Information provided below:

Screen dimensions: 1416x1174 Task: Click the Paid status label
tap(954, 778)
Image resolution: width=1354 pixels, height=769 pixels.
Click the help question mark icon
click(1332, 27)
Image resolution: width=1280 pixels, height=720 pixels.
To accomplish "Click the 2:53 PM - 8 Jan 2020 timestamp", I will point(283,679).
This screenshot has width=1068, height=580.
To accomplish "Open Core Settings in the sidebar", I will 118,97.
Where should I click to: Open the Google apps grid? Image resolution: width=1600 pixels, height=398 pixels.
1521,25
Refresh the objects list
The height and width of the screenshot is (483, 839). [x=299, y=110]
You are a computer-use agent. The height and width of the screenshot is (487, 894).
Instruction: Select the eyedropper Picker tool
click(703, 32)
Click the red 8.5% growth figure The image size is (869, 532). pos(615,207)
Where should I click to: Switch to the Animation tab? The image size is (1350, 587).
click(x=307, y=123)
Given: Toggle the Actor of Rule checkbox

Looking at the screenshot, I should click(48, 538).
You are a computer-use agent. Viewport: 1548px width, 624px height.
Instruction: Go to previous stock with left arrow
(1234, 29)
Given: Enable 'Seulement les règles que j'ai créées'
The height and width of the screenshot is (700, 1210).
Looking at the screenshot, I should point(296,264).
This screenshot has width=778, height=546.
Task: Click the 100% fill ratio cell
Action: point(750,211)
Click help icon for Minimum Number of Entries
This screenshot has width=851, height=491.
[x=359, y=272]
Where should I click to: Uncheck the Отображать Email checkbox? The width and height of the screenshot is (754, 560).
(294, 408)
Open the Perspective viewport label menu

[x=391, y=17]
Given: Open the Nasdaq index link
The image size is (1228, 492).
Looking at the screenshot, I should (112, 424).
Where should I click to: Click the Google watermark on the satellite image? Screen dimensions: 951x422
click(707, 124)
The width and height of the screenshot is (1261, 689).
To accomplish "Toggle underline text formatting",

End of Information provided.

Work to be completed: Print out all of the records above, word for word.

Solution to this task:
Screen dimensions: 1416x1174 Task: Click the Paid status label
tap(954, 778)
Image resolution: width=1354 pixels, height=769 pixels.
Click the help question mark icon
click(1332, 27)
Image resolution: width=1280 pixels, height=720 pixels.
To accomplish "Click the 2:53 PM - 8 Jan 2020 timestamp", I will point(283,679).
This screenshot has width=1068, height=580.
To accomplish "Open Core Settings in the sidebar", I will 118,97.
Where should I click to: Open the Google apps grid? Image resolution: width=1600 pixels, height=398 pixels.
1521,25
Refresh the objects list
The height and width of the screenshot is (483, 839). [x=299, y=110]
You are a computer-use agent. The height and width of the screenshot is (487, 894).
Instruction: Select the eyedropper Picker tool
click(703, 32)
Click the red 8.5% growth figure The image size is (869, 532). pos(615,207)
Where should I click to: Switch to the Animation tab? The image size is (1350, 587).
click(x=307, y=123)
Given: Toggle the Actor of Rule checkbox

Looking at the screenshot, I should click(48, 538).
You are a computer-use agent. Viewport: 1548px width, 624px height.
Instruction: Go to previous stock with left arrow
(1234, 29)
Given: Enable 'Seulement les règles que j'ai créées'
The height and width of the screenshot is (700, 1210).
Looking at the screenshot, I should point(296,264).
This screenshot has width=778, height=546.
Task: Click the 100% fill ratio cell
Action: point(750,211)
Click help icon for Minimum Number of Entries
This screenshot has width=851, height=491.
[x=359, y=272]
Where should I click to: Uncheck the Отображать Email checkbox? The width and height of the screenshot is (754, 560).
(294, 408)
Open the Perspective viewport label menu

[x=391, y=17]
Given: Open the Nasdaq index link
The image size is (1228, 492).
Looking at the screenshot, I should (112, 424).
Where should I click to: Click the Google watermark on the satellite image? Screen dimensions: 951x422
click(707, 124)
The width and height of the screenshot is (1261, 689).
To accomplish "Toggle underline text formatting",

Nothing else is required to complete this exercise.